De acordo com a CNN, as investigações, publicadas na segunda-feira na revista científica The Lancet, revelaram que essa espécie conseguiu transformar um medicamento que era frequentemente utilizado, numa fórmula completamente ineficaz e que teve "consequências desastrosas" em países como a Tailândia, Camboja, Laos e o Vietname.

Desta forma, as falhas no tratamento da doença atingiram taxas altíssimas - Tailândia 87%; Camboja 62% e Vietname 53%. 

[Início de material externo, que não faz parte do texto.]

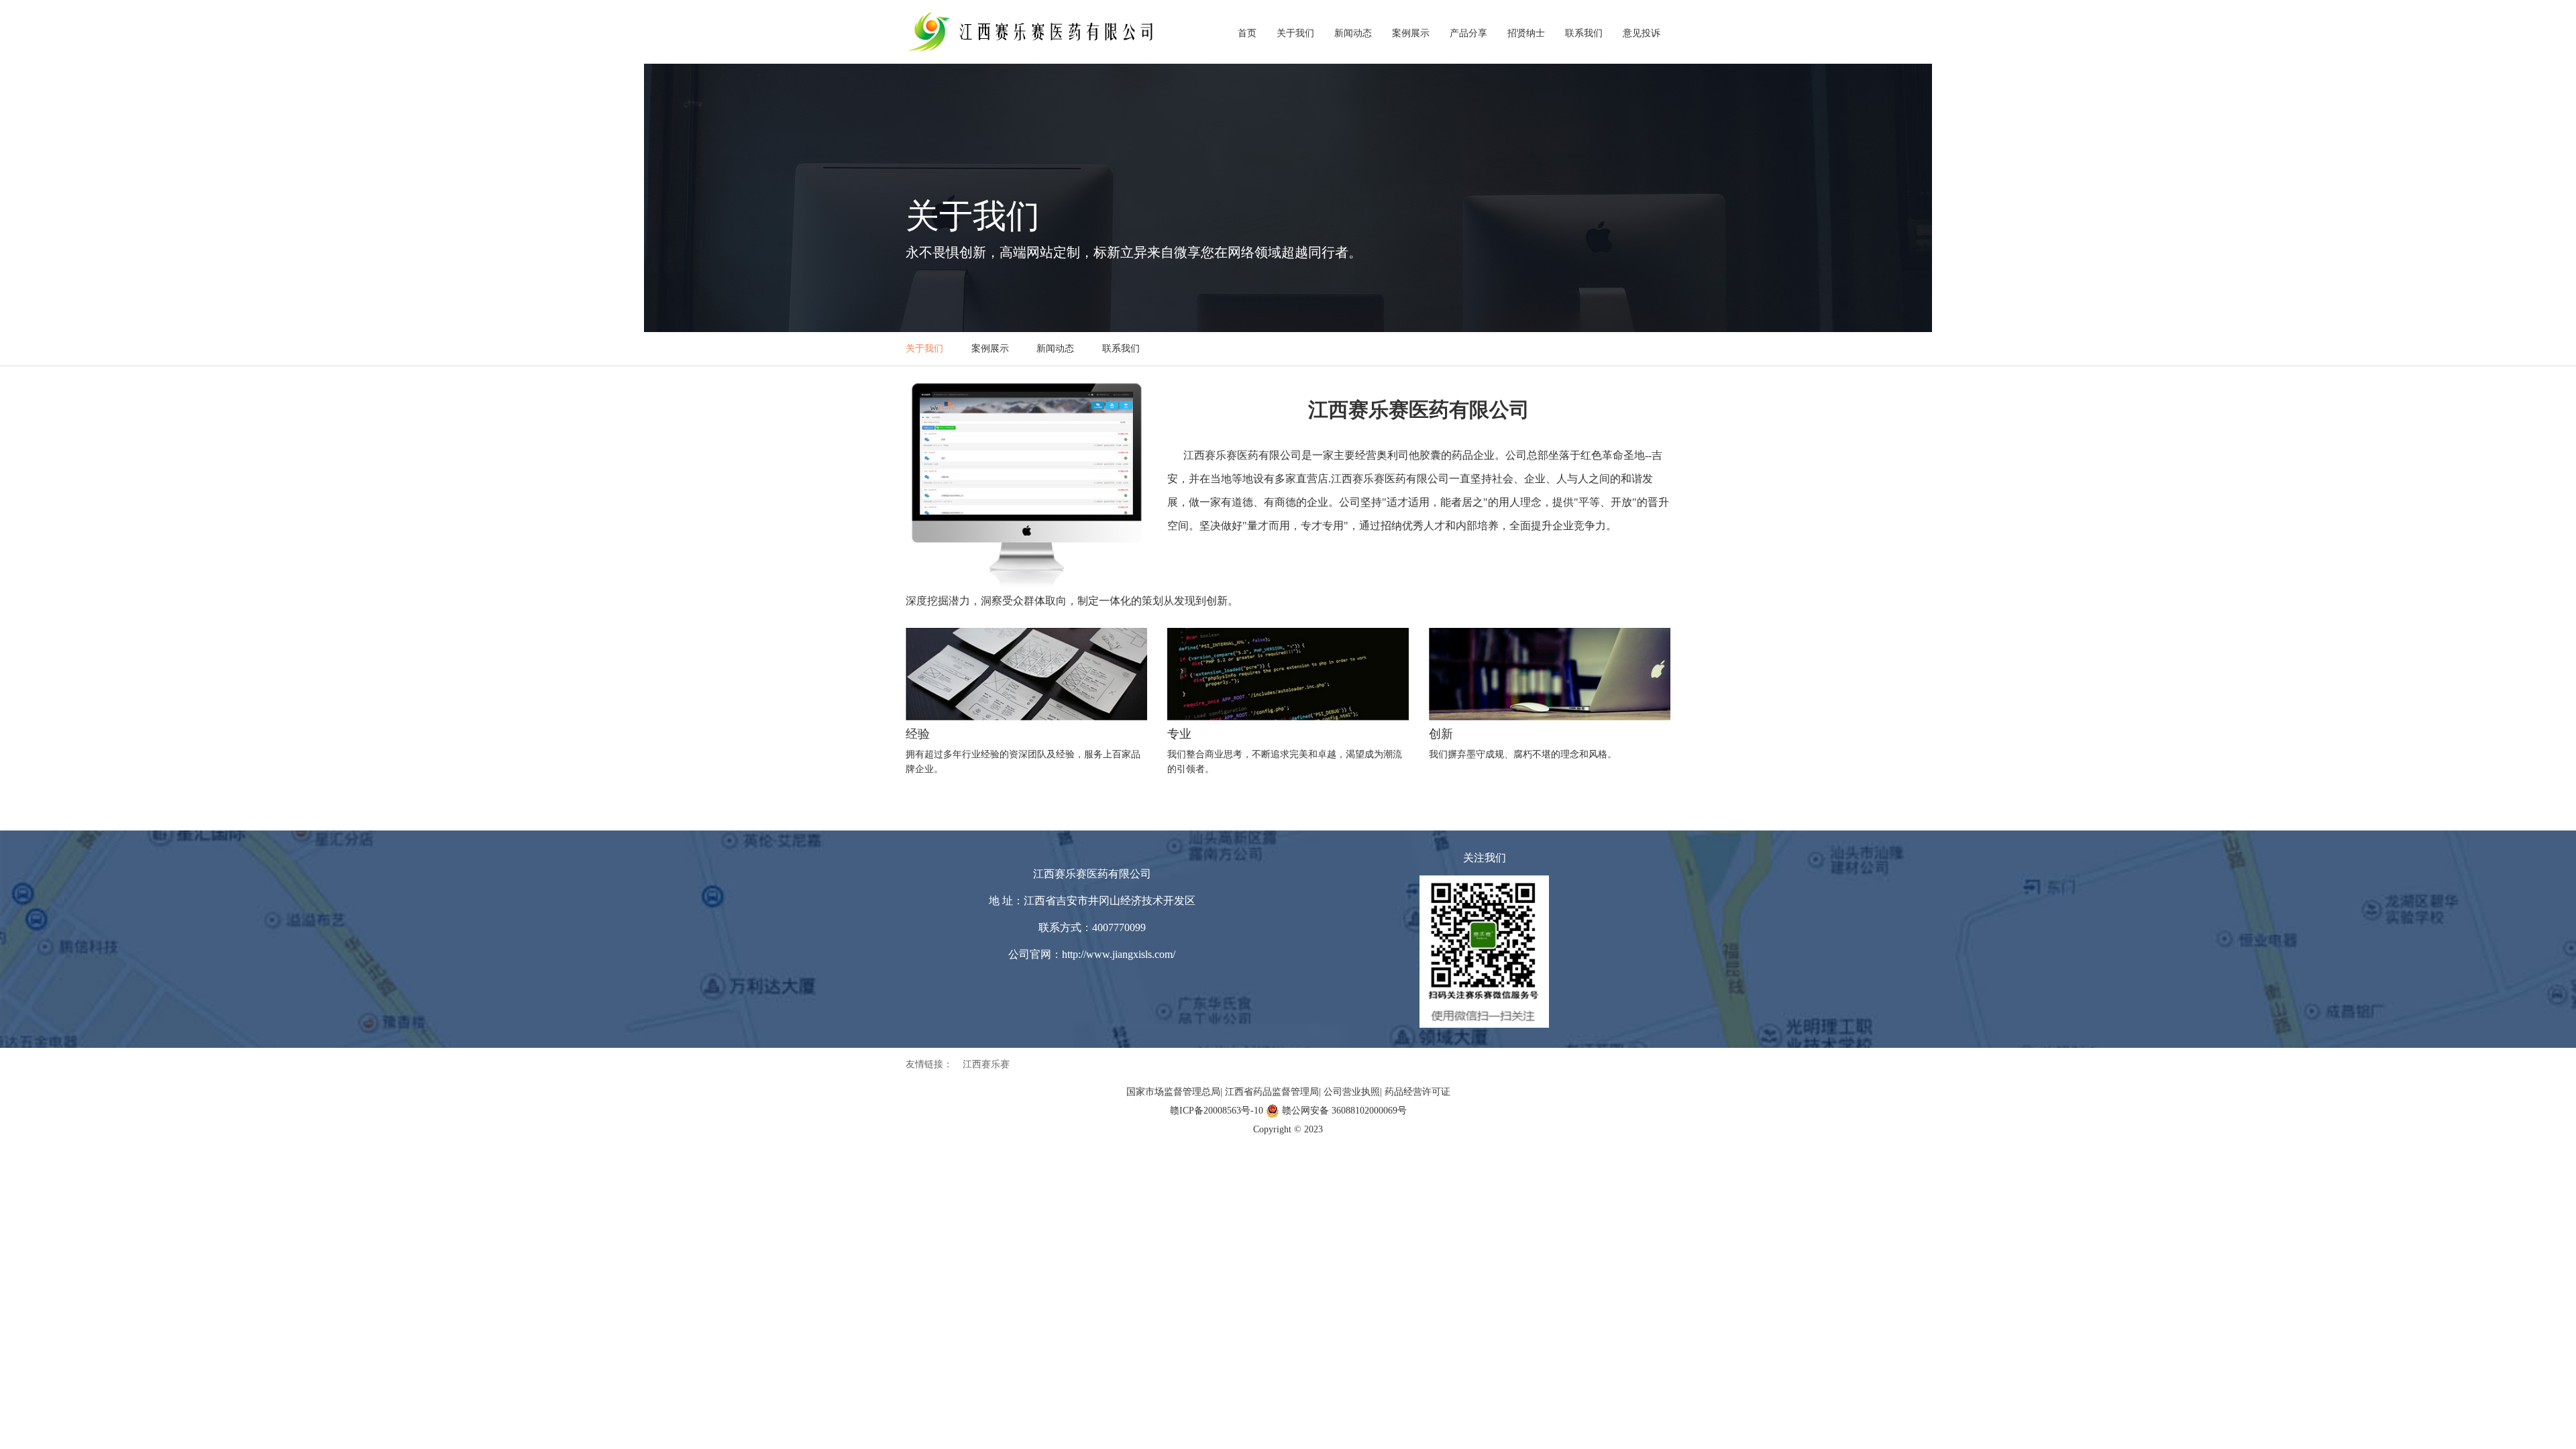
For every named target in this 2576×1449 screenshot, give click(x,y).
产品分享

Esta nova descoberta, que resulta de uma parceria entre a Universidade de Oxford e do Instituto Wellcome Sanger, surge depois da luta de especialistas de saúde de vários países no combate à doença. Ainda assim, houve alguns casos de sucesso, como a Argélia e a Argentina, que se livraram da bactéria em maio.

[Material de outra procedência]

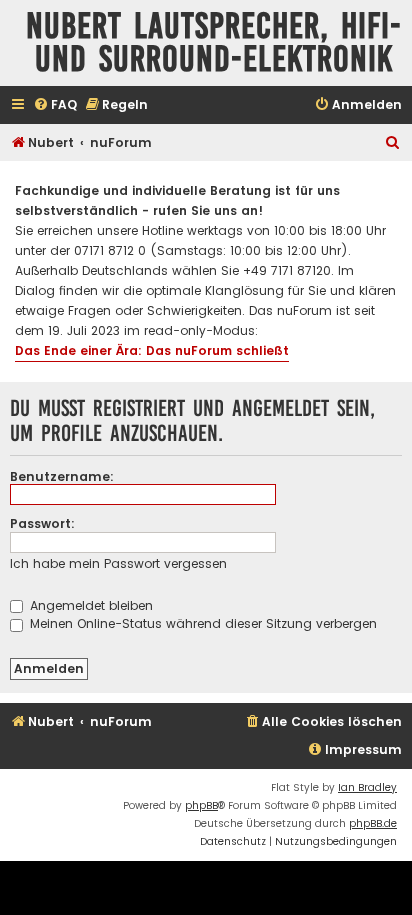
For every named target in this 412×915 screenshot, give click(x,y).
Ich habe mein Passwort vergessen (118, 563)
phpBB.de (373, 823)
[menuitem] (55, 105)
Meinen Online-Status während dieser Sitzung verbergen (201, 623)
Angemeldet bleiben (89, 605)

O receio agora é que estes microorganismos resistentes cheguem a África, onde são detetados a maior parte dos casos, contribuindo, assim, para milhões de mortes.

A malária é uma doença infecciosa causada pelo parasita do género "Plasmodium", que se transmite às pessoas pela picada do mosquito do género "Anopheles". Os sintomas mais comuns são febre, fadiga, vómitos e dores de cabeça. A espécie do parasita mais mortífera para os humanos é o "Plasmodium falciparum".

O diagnóstico da doença faz-se, atualmente, através de análises ao sangue para detetar o parasita ou anticorpos e de técnicas para identificar o ADN do parasita, que são mais morosas, caras e complexas.